The Lord Will Make a Way

Higher Plane

Precious Lord

Feels like Christmas

I'll Rise Again

Trust In God

He is the Light

Soul Survivor

Sure there are some predictable though nice cover songs thrown in, and there are some traditional songs too, but he mines the same type of material over and over again on these albums, with little engaging about the overall sound or instrumentations. The Christmas album is functionally funky and occasionally soulful - the ballads work better than the intolerable version of "Jingle Bells". While the songs on these Christian albums with a choir are some good gospel tunes, otherwise the instrumentation and production are shadows of their former glory.
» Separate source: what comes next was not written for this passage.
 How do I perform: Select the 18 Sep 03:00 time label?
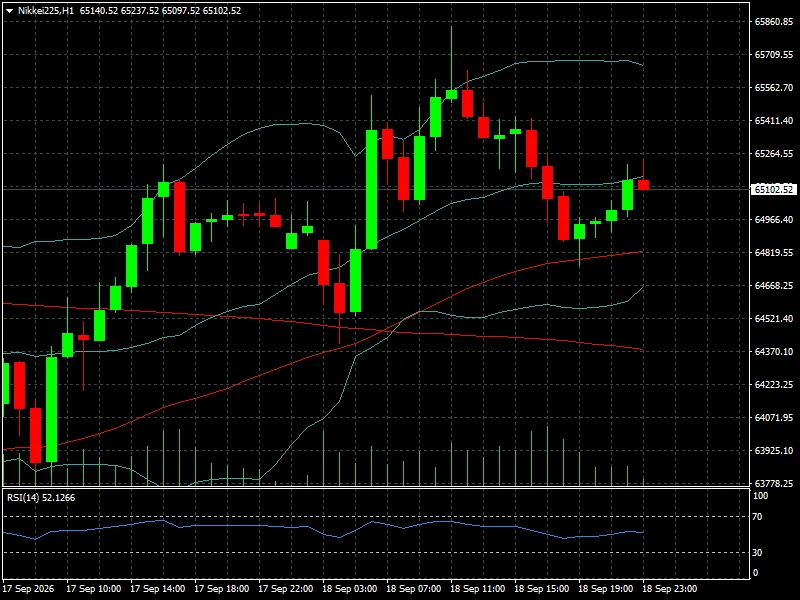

The production gets increasingly 80s sounding, to a degree that it becomes grating by the time of his last fully religious album, Soul Survivor (1987), which gives us a minor hit in "Everything's Gonna be Alright," his first charting song in over a decade. It's OK if you miss(ed) this one and his next gospel one Love Is Reality (1992). Sure, his voice is still great, but he doesn't use it well. He raps about Jesus on a couple tracks and it is awful. This stuff would have fit right in on 1980s pop radio, but it is sad to hear it from this soul master. The instrumentation and production are disappointing: fake organ, slap bass, synth drums, and obnoxious sax solos all over the place. I'm not universally opposed to a child's choir, but here it is a particular misstep. The songs with a full gospel choir though again offer a more impressive power, and the man's enthusiasm for his faith cannot be denied. But Love is Reality got some really bad reviews, which it deserves; it might be his career nadir. It made me yearn for any half-forgotten track from any of those first few albums.       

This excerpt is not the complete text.